BIND 9.6.1-P1 crashing

Mon Jan 4 22:34:31 UTC 2010

At Wed, 30 Dec 2009 10:23:17 +0100,
Dario Miculinic <dario.miculinic at t-com.hr> wrote:

> I'm administrating 4 DNS servers running CentOS release 5.4 and Red Hat Enterprise Linux Server release 5.2. with BIND 
> version 9.6.1-P1. On 3 of them BIND crashed 7 times in last 10 days. There's nothing in log files, but we have core dump 
> file. I found this in the core dump:
> 
> #0  0x080db986 in ttl_sooner (v1=0x0, v2=0x3385b628) at rbtdb.c:752
> 752     ttl_sooner(void *v1, void *v2) {
> (gdb) where
> #0  0x080db986 in ttl_sooner (v1=0x0, v2=0x3385b628) at rbtdb.c:752

What's the result of the following gdb command?

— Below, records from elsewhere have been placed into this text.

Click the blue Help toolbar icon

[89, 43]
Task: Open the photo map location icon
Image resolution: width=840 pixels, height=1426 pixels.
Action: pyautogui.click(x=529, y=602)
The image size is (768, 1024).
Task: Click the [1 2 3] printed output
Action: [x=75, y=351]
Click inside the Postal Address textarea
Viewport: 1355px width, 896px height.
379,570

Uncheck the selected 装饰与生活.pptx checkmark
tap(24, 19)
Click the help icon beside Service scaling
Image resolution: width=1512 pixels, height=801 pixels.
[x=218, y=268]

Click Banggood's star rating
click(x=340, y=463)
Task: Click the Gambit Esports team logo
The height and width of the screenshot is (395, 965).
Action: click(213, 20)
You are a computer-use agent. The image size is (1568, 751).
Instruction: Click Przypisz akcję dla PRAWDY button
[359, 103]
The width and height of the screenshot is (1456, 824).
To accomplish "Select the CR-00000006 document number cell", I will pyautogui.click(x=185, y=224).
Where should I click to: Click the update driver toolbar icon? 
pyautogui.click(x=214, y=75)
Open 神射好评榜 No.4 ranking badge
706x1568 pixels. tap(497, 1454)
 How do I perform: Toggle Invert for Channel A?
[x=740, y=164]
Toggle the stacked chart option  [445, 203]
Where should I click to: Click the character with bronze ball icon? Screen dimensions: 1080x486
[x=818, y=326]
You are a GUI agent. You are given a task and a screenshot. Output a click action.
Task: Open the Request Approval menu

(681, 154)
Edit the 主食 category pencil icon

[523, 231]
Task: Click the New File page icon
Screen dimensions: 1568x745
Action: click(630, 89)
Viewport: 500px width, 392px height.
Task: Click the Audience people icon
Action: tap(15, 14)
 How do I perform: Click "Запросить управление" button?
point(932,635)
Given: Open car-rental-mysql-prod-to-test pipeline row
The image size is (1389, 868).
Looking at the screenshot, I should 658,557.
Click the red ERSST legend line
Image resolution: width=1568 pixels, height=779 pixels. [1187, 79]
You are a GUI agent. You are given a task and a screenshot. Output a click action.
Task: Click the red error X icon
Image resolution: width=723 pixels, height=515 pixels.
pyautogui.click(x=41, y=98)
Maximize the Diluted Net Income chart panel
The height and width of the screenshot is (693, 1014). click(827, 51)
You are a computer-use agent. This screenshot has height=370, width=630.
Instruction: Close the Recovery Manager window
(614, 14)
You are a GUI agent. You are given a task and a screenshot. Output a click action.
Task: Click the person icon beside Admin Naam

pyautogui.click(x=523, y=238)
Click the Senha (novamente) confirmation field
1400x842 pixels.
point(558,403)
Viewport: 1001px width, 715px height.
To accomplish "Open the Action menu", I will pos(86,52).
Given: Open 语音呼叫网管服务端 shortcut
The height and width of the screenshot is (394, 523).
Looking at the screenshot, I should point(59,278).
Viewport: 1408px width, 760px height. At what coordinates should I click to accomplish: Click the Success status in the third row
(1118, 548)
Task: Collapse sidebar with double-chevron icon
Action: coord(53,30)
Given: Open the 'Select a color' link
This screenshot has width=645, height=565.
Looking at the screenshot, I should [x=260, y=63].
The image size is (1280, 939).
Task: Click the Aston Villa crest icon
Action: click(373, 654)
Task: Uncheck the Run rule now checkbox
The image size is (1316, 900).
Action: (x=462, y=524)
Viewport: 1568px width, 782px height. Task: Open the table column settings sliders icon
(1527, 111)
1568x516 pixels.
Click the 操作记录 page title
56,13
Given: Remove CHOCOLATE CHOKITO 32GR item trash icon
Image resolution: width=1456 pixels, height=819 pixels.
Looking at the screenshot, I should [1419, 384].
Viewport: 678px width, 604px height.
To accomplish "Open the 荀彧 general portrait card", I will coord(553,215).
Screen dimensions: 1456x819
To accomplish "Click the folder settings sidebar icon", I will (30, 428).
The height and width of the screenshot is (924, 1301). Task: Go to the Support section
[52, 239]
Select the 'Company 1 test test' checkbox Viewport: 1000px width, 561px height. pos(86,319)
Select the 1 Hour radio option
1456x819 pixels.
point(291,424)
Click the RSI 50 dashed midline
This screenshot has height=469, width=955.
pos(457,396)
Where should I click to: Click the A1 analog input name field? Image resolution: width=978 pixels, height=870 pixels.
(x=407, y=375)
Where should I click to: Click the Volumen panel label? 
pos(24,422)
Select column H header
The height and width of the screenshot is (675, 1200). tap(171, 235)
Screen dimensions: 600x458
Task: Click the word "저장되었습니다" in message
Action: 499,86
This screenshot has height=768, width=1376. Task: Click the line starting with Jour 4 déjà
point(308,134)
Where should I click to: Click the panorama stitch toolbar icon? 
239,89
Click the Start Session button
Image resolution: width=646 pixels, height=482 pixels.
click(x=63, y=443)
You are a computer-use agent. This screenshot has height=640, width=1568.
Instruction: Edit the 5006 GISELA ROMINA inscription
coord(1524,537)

(gdb) thread apply all bt full

We've seen crash like this one, but we've not figured out how this
happens.  This is pretty likely an inter-thread race, and it may be
tricky.  According to the v1/v2 values in your stack trace, a full
backtrace with information of other threads may provide more useful
hint.

If you need immediate workaround rather than chasing the bug,
rebuilding named with --disable-atomic may help (we cannot be sure
because we don't yet know how this bug happens in the first place).
This will use locks in a more conservative way and may avoid the
tricky race condition at the cost of lower performance (so if you want
to try that you'll also need to watch the server load).

---
JINMEI, Tatuya
Internet Systems Consortium, Inc.